Illustrating the economic divide between the Western Slope and Front Range of Colorado, four other Colorado cities ranked among the top 20 large metro areas in the ranking.
Mesa County fell from 50th to 83rd among 179 small metro areas ranked in the 2013 Milken Institute Index of Best-Performing Cities.
The index combines measures of job, wage and economic growth as well as the economic output of high-tech companies. The Milken Institute, a nonprofit think tank in California, promotes economic and policy solutions that create jobs, improve access to capital and enhance health.
Mesa County has ranked as high as third in the index on the strength of what was during the natural gas production boom that preceded the bust one of the fastest growing labor markets and economies in country.

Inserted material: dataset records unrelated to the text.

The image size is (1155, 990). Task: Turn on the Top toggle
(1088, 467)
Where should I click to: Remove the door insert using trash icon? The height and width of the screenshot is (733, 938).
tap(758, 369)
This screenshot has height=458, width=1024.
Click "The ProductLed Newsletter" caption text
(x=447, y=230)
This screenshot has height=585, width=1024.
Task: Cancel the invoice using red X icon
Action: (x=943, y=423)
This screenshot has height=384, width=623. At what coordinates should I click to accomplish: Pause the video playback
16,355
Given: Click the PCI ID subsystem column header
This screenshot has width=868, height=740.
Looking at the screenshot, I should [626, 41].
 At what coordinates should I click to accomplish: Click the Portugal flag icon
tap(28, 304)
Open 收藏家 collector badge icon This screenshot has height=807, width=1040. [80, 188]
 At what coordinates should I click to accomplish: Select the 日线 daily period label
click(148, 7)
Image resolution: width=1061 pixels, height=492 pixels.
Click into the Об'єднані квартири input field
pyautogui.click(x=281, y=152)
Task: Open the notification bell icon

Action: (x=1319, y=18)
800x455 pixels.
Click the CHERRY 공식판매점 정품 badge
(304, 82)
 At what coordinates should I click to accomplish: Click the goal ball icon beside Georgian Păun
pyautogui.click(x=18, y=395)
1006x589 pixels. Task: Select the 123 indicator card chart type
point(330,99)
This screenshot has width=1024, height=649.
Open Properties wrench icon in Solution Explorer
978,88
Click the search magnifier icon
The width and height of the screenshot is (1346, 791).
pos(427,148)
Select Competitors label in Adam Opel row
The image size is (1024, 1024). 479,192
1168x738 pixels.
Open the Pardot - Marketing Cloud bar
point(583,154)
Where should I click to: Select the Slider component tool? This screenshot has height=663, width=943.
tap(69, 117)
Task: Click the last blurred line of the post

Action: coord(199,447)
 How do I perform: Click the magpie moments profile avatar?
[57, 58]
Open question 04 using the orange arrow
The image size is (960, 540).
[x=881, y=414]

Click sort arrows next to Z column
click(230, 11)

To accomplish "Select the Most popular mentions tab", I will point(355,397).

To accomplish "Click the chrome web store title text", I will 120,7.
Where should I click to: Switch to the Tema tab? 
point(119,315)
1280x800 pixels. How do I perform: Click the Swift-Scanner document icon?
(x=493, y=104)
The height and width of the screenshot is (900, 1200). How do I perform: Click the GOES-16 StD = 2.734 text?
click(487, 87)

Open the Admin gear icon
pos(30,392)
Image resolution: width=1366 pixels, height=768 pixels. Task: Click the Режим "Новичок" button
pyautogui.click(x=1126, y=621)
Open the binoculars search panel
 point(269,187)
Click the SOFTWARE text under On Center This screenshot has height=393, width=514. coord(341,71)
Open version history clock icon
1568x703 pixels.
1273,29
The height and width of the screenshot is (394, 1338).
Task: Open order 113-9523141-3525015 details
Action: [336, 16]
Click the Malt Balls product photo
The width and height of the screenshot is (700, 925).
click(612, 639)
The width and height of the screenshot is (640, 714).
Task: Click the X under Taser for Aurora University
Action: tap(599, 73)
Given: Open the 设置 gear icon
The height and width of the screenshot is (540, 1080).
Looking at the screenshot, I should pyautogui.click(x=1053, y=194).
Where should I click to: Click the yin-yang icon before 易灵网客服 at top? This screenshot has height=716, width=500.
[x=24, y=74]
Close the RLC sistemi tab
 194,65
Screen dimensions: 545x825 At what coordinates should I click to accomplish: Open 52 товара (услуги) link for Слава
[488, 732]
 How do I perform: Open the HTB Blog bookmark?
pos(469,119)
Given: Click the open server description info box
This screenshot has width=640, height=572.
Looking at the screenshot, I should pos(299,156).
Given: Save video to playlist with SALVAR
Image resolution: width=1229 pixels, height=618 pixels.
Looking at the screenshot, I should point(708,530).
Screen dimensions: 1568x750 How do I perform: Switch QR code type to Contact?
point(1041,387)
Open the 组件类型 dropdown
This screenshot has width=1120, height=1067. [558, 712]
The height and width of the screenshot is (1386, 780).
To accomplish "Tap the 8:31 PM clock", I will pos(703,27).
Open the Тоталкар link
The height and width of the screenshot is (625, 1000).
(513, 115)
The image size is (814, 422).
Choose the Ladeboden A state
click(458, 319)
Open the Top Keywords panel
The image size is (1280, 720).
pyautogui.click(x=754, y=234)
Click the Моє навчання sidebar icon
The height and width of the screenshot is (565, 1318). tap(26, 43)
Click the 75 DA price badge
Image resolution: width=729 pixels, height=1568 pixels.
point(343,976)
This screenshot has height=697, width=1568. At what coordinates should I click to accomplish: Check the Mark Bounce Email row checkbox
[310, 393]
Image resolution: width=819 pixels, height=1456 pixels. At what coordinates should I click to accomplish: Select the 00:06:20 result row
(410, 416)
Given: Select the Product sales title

But Mesa County has fared far less well in the aftermath of downturns in both regional energy production and the broader economy. Mesa County dropped to 117th in the index in 2011 before rebounding to 50th in 2012.
In the latest index results, Mesa County ranks highest among small metro areas at 43rd for five-year wage and salary growth compared to the national average between 2006 and 2011 and 51st for one-year wage and salary growth compared to the national average between 2010 and 2011.
Mesa County ranked 66th for one-year job growth compared to the national average between 2011 and 2012 and 113th for five-year job growth compared to the national average between 2007 and 2012.
Mesa County ranked lower for two measures of the output of high-tech companies: 119th for five-year growth relative to the national average between 2007 and 2012 and 130th for one-year growth relative to the national average between 2011 and 2012.
Pueblo, the only other Colorado city ranked among small metro areas in the 2013 index, fell from 33rd to 72nd overall.
Among 179 large metropolitan areas ranked by the Milken Institute, Boulder came in highest among Colorado cities at ninth, up six spots from last year.
Greeley jumped 32 spots to 10th on the strength of job, wage and economic growth related in large part to oil exploration and production.
The Denver, Aurora and Broomfield metropolitan area climbed 15 spots to 15th in the latest index, while the Fort Collins and Loveland metro area fell eight spots to 20th. Colorado Springs fell 18 places to 75th.
Among small metro areas, Columbia, Mo., ranked first in the 2013 index, followed by Columbus, Ind.; Fargo and Bismark, N.D.; and Midland, Texas.
Among large metro areas, Austin, Texas, moved up a spot to first in the rankings, followed by Provo, Utah; San Francisco; San Jose, Calif.; and Salt Lake City.